Document source:
Apparemment, l’APP avait déjà prévu de défricher 613 333 hectares des forêts de Simao pour y planter des eucalyptus à croissance rapide et à haut rendement, destinés à l’expansion de sa production de pâte, en dépit du fait que les scientifiques chinois et internationaux avaient signalé que les grandes plantations d’eucalyptus provoqueraient une dévastation irréversible des systèmes écologiques locaux.
Un mois plus tard, en décembre 2004, Greenpeace a divulgué des enregistrements vidéo témoignant des pratiques destructrices de l’APP dans les forêts du Yunnan. Greenpeace y exigeait à l’APP d’arrêter la coupe illégale dans la région et d’effectuer une évaluation indépendante sur la viabilité de son projet de plantation.
Le scandale a bénéficié d’une large couverture médiatique nationale et internationale. Des ONG environnementalistes, des groupes d’étudiants et d’autres associations de la société civile se sont alliés pour appuyer les réclamations de Greenpeace. L’Association des hôtels de Zhejiang, représentant plus de 400 hôtels de la province orientale du même nom, en plein essor à l’heure actuelle, a exhorté ses membres à boycotter tous les produits papetiers de l’APP.
L’APP a intenté un procès à l’Association des hôtels de Zhejiang au tribunal provincial local, ce qui a fortement irrité le public et les environnementalistes, en Chine comme à l’étranger. Vingt-deux ONG internationales, douze ONG nationales et huit organisations d’étudiants ont adressé à l’association hôtelière des lettres de soutien, exigeant à l’APP d’arrêter toutes ses activités de destruction forestière.
La veille du jour où l’Association des hôtels de Zhejiang devait se présenter à une audience publique au tribunal, l’Union chinoise pour la protection de l’environnement, une ONG soutenue par l’Administration étatique de protection de l’environnement, a publiquement déclaré son appui à l’Association des hôtels de Zhejiang.
Sous pression, l’APP a retiré son accusation le même jour.

Matériel fourni:
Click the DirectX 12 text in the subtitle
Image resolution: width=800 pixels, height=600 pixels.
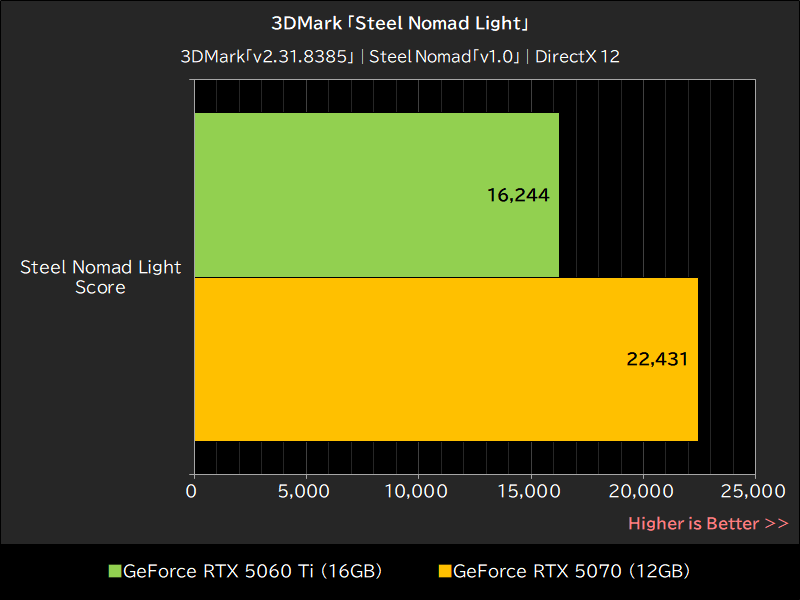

Problème à résoudre: Mettez à jour, s'il vous plaît, le passage du document source commençant par « Le scandale a » et se terminant par « papetiers de l’APP. », en remplaçant « boycotter » par « bannir ». Le matériel fourni n'intervient en rien ici.

Exercice corrigé:
Le scandale a bénéficié d’une large couverture médiatique nationale et internationale. Des ONG environnementalistes, des groupes d’étudiants et d’autres associations de la société civile se sont alliés pour appuyer les réclamations de Greenpeace. L’Association des hôtels de Zhejiang, représentant plus de 400 hôtels de la province orientale du même nom, en plein essor à l’heure actuelle, a exhorté ses membres à bannir tous les produits papetiers de l’APP.